Purification and Characterization of an ATPase GsiA from Salmonella enterica

1Jiangsu Province Key Laboratory of Anesthesiology, Xuzhou Medical University, Xuzhou, China
2Department of Gynecology, Central Hospital of Xuzhou, Affiliated Hospital of Southeast University, Xuzhou, China
3Department of Microbiology, College of Resource and Environmental Sciences, Sichuan Agricultural University, Chengdu, China

Correspondence should be addressed to Zhongshan Wang; moc.621@258szw and Meng Zhang; moc.621@701068gnemia

Received 16 December 2016; Revised 23 March 2017; Accepted 13 April 2017; Published 12 June 2017

Academic Editor: Ernesto S. Nakayasu

Copyright © 2017 Zhongshan Wang et al. This is an open access article distributed under the Creative Commons Attribution License, which permits unrestricted use, distribution, and reproduction in any medium, provided the original work is properly cited.

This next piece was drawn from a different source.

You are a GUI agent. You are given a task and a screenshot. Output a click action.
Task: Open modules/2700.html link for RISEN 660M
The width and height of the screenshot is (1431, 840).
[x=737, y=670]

The coding sequence of Salmonella enterica gsiA was cloned and expressed in E. coli. The protein was purified and ATPase activity was characterized by NADH oxidation method. GsiA exhibited optimum activity at 30°C and at pH 8 in Tris/HCl buffer. GsiA protein was stable at 20°C. 66% and 44% activity remained after incubation at 30°C and 40°C for 30 min. pH 7 and pH 9 incubation would obviously reduce the ATPase activity. In vivo functionality of gsiA was determined by constructing gene deletion strains. gsiA was shown to be essential for GSI mediated glutathione uptake and gsiA deletion could decrease the virulence of Salmonella enterica. Interactions of glutathione import proteins GsiA, GsiB, GsiC, and GsiD were investigated by using bacterial two-hybrid system. GsiA could interact with itself and inner membrane proteins GsiC and GsiD. This report provides the first description of gsiA functions in Salmonella enterica. The results could help elucidating the glutathione uptake mechanism and glutathione functions in bacteria.